» **PASSAGE FOR REVIEW**
::::

Here's the reason why.
There is a rubber bump stop on the inside. The rubber deteriorates over time and becomes sticky.
Only way to fix it is to open the drive, dismantle the drive magnet which controls the movement of the arm on which the read/write heads ride.
Then carefully clean off the gooey rubber gunk and use a good cleaning fluid - IsoPropyl Alcohol works fine - and remove all traces of the gunk. This take time as the gunk sticks to everything, including your skin, your clothes and anything else it comes into contact with. If any gunk touches the driver platter, it's game over.
I have successfully cleaned a Quantum drive of the gunk and I used a piece of hose for a car's windshield washer system to make a new bump stop. The drive works flawlessly. In fact, it didn't work when I first switched on the LCIII in which it was installed - The wrong System Enabler had been installed. As soon as I swapped the LC475 enabler for a LCIII enabler, it booted into 7.1 without issue.

The whole procedure should take place in a clean environment - this guy shows how to build one cheaply - but given the storage capacity of the drive, the drive is less likely to crash compared to a modern drive. The magnetized area is much larger in comparison to a modern drive.
It's a pity that you only got the one go out of it before the sticky problem stopped it working.
But with a little bit of courage and a few hours, you can make it work again.
Have a can of airduster on hand to keep contaminants to a minimum as you replace the lid and tighten the screws.

::::

» **AVAILABLE RECORDS**
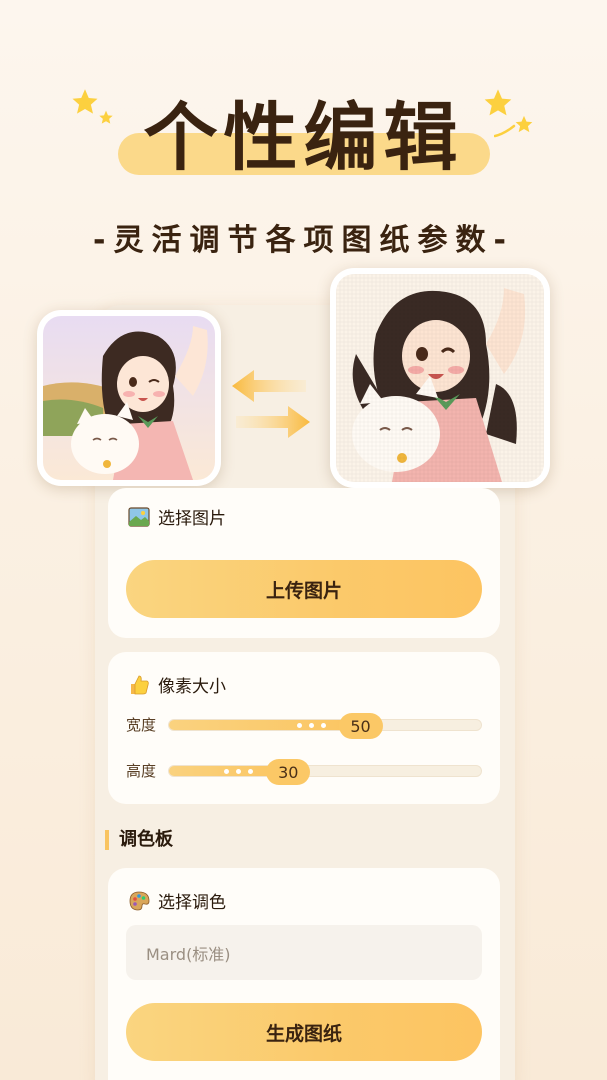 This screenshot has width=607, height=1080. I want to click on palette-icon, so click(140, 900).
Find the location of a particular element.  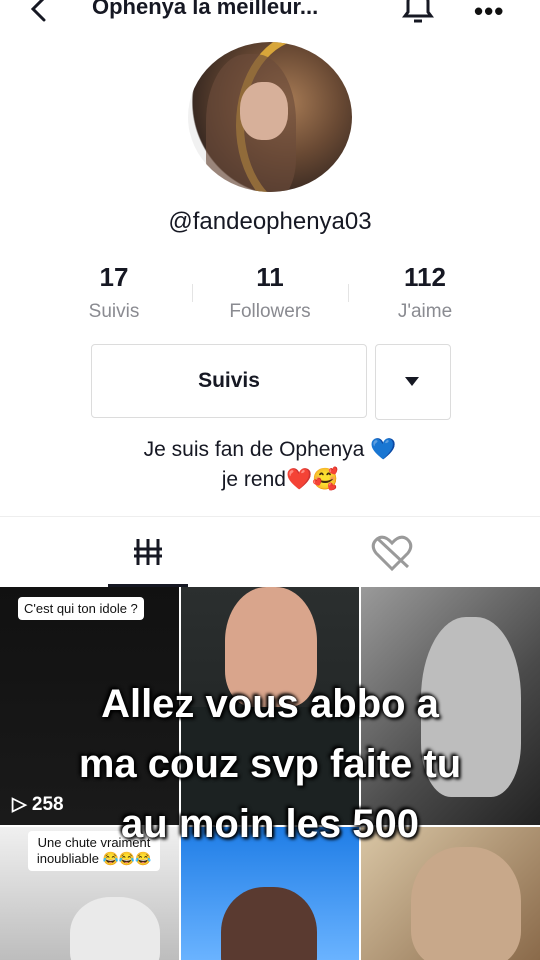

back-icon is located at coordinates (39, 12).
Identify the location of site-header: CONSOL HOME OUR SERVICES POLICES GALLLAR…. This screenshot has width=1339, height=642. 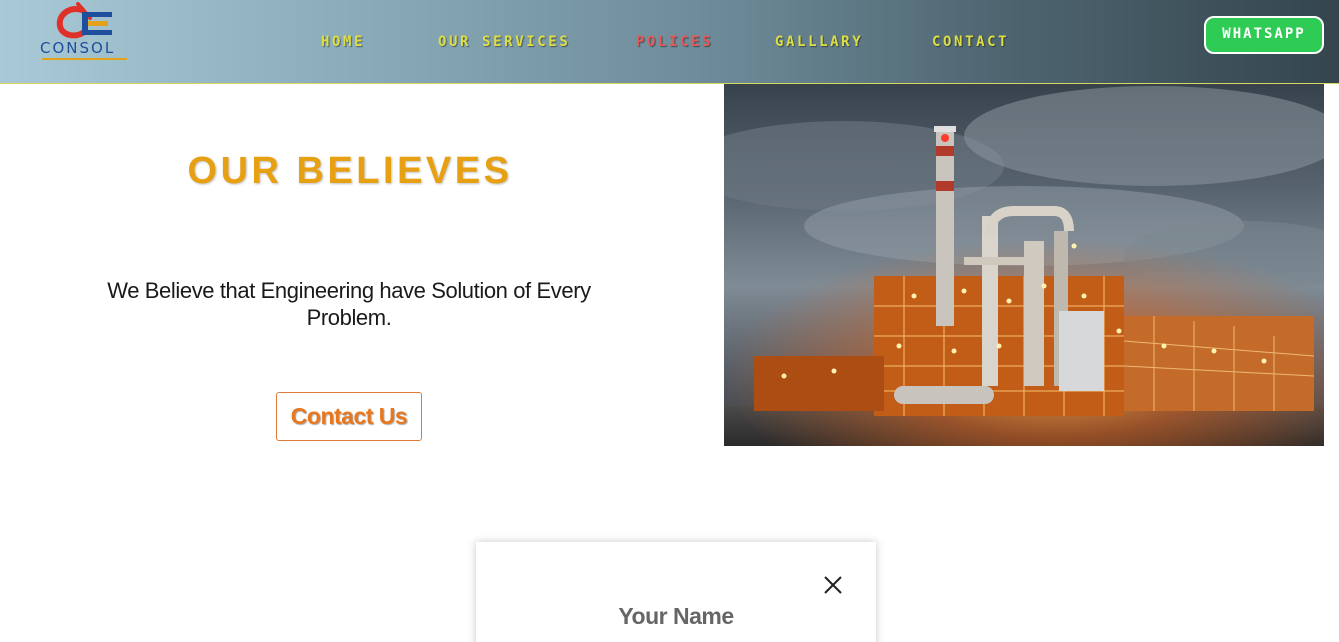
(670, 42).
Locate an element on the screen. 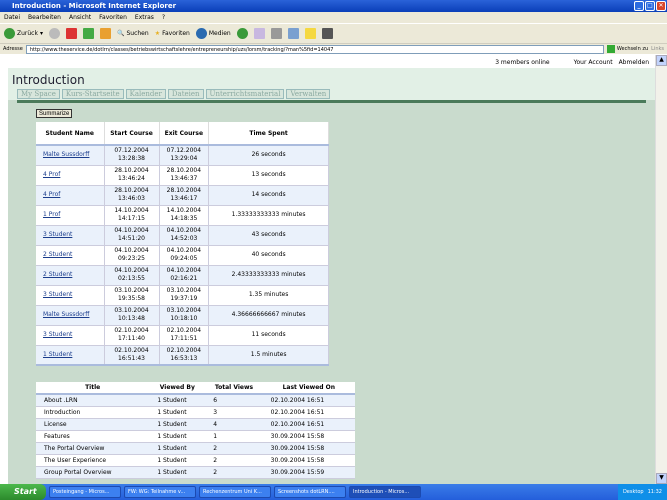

::::

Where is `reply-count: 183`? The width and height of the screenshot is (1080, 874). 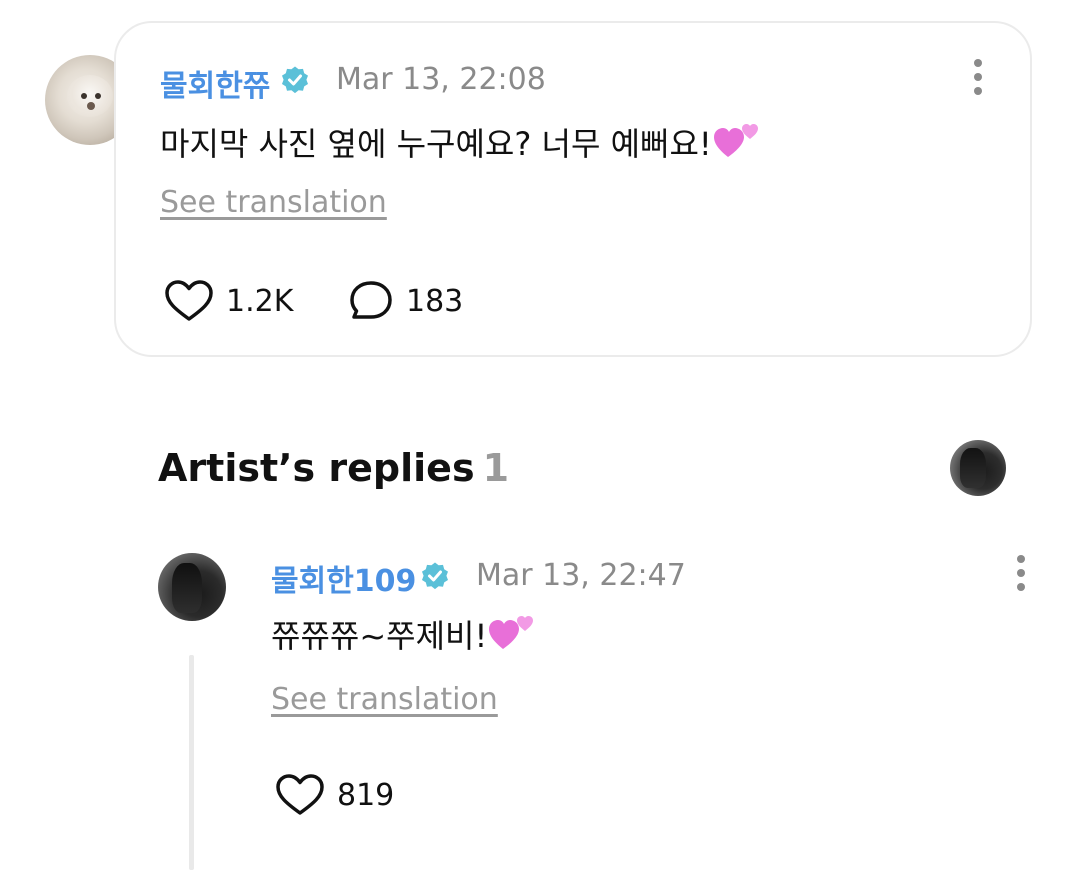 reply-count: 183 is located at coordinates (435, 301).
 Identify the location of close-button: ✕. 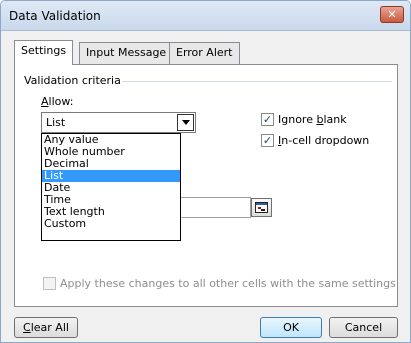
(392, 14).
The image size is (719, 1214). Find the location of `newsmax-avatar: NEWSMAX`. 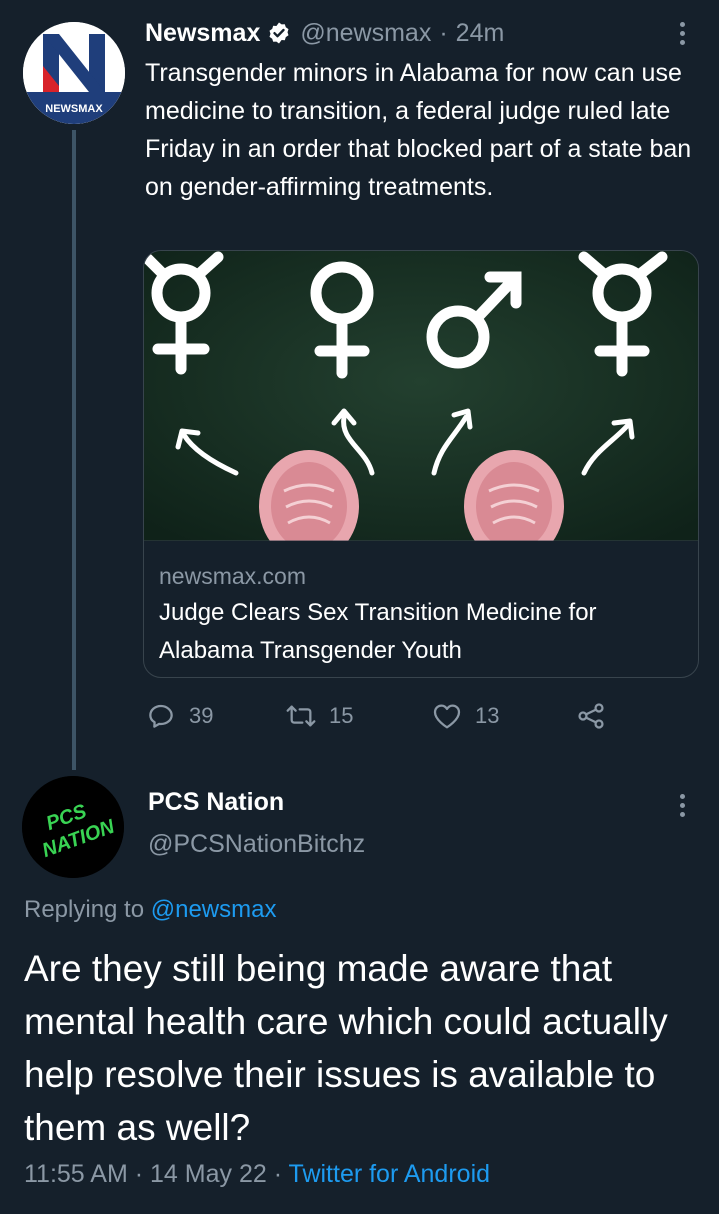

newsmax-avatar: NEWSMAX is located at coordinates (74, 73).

::::

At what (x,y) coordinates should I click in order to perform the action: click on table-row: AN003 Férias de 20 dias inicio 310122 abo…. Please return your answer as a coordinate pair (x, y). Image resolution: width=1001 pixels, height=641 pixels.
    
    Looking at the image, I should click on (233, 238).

::::

» **WORK REQUEST 1**
Reproduce the passage about repairing the sticky bump stop in an old hard drive word for word.
» **WORK REQUEST 2**
Recast the records, everything from the line containing "The image size" down to the line containing "newsmax-avatar: NEWSMAX is", as a two-column CSV with the headers task and answer. Each request gets one row, with its text and its answer each in a single quoted field, line breaks replaced by spaces and pictures left out.
The text and the records have no connection to each other.

» **YOUR RESPONSE 1**
Here's the reason why.
There is a rubber bump stop on the inside. The rubber deteriorates over time and becomes sticky.
Only way to fix it is to open the drive, dismantle the drive magnet which controls the movement of the arm on which the read/write heads ride.
Then carefully clean off the gooey rubber gunk and use a good cleaning fluid - IsoPropyl Alcohol works fine - and remove all traces of the gunk. This take time as the gunk sticks to everything, including your skin, your clothes and anything else it comes into contact with. If any gunk touches the driver platter, it's game over.
I have successfully cleaned a Quantum drive of the gunk and I used a piece of hose for a car's windshield washer system to make a new bump stop. The drive works flawlessly. In fact, it didn't work when I first switched on the LCIII in which it was installed - The wrong System Enabler had been installed. As soon as I swapped the LC475 enabler for a LCIII enabler, it booted into 7.1 without issue.

The whole procedure should take place in a clean environment - this guy shows how to build one cheaply - but given the storage capacity of the drive, the drive is less likely to crash compared to a modern drive. The magnetized area is much larger in comparison to a modern drive.
It's a pity that you only got the one go out of it before the sticky problem stopped it working.
But with a little bit of courage and a few hours, you can make it work again.
Have a can of airduster on hand to keep contaminants to a minimum as you replace the lid and tighten the screws.

» **YOUR RESPONSE 2**
task,answer
"The image size is (719, 1214). Find the location of `newsmax-avatar: NEWSMAX`.","newsmax-avatar: NEWSMAX is located at coordinates (74, 73)."